I’m currently working on a magnetic bench vise alternative using Halbach array’s. I’ve got a number of experimental Halbach array printed matrices to hold magnets in place. The goal is to have the magnetic base hold a traditionally vice and then rotate the base so that the vise or clamp can stay in place or release with a switch. I’m basing it off of this one YouTuber who after building his version, I realized that he had the magnets incorrectly to which I built a modified prototype which is ready to be incorporated into my next step… yet another project on the list.

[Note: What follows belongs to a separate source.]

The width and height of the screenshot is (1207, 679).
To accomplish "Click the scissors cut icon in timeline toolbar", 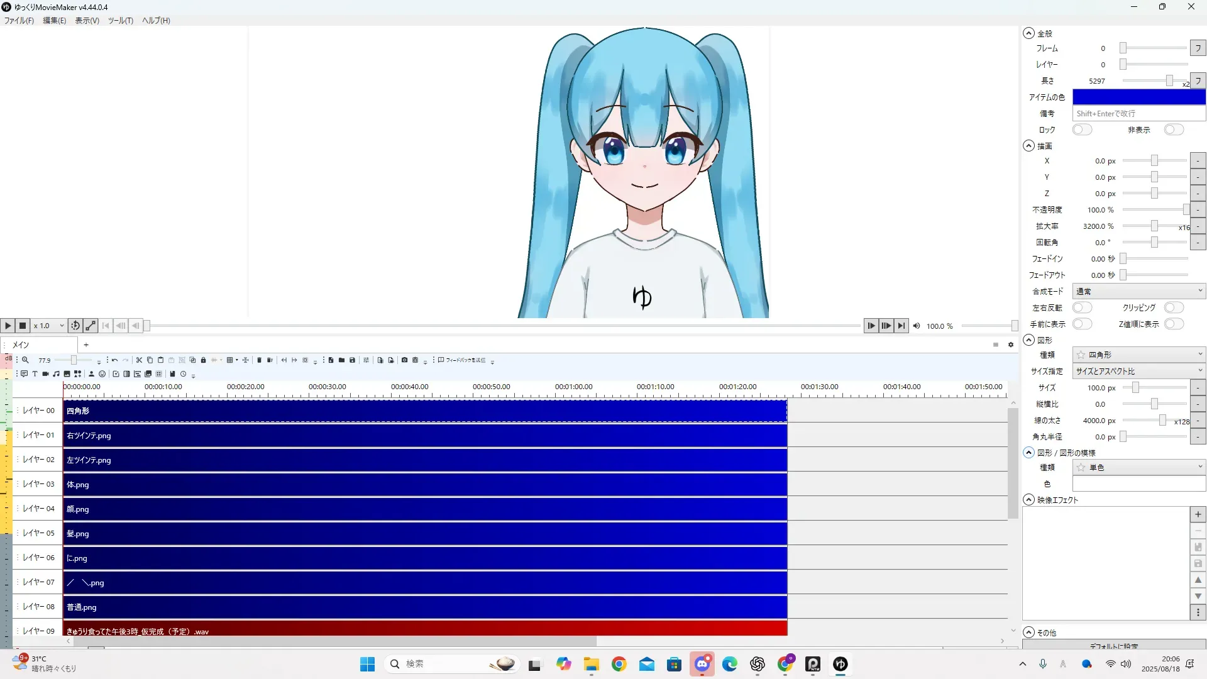I will pyautogui.click(x=139, y=360).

Halbach arrays are not as easy to understand as one might think. This is especially true with cube magnets as the north pole is not marked. So I ended up having to paint them on one side. Of course I had to design a 3d Printed jig just to get the magnets to stay in place so I could spray paint them.
Then I got sick and tired of marking the model I used to experiment with the array and finally just did the markings in CAD to help me guide the magnets in the right orientation. The thing is, if you do it correctly, the magnets want to repel each other which is why I ended up using set screws to keep it all together. Those are the holes on the bottom. But it works, the array is largely directional.
This is my latest whereby I placed them into a circular arrangement similar to the youtuber’s model and made it so it’s switchable. You can barely yank off the steel bar when the magnet is turned on.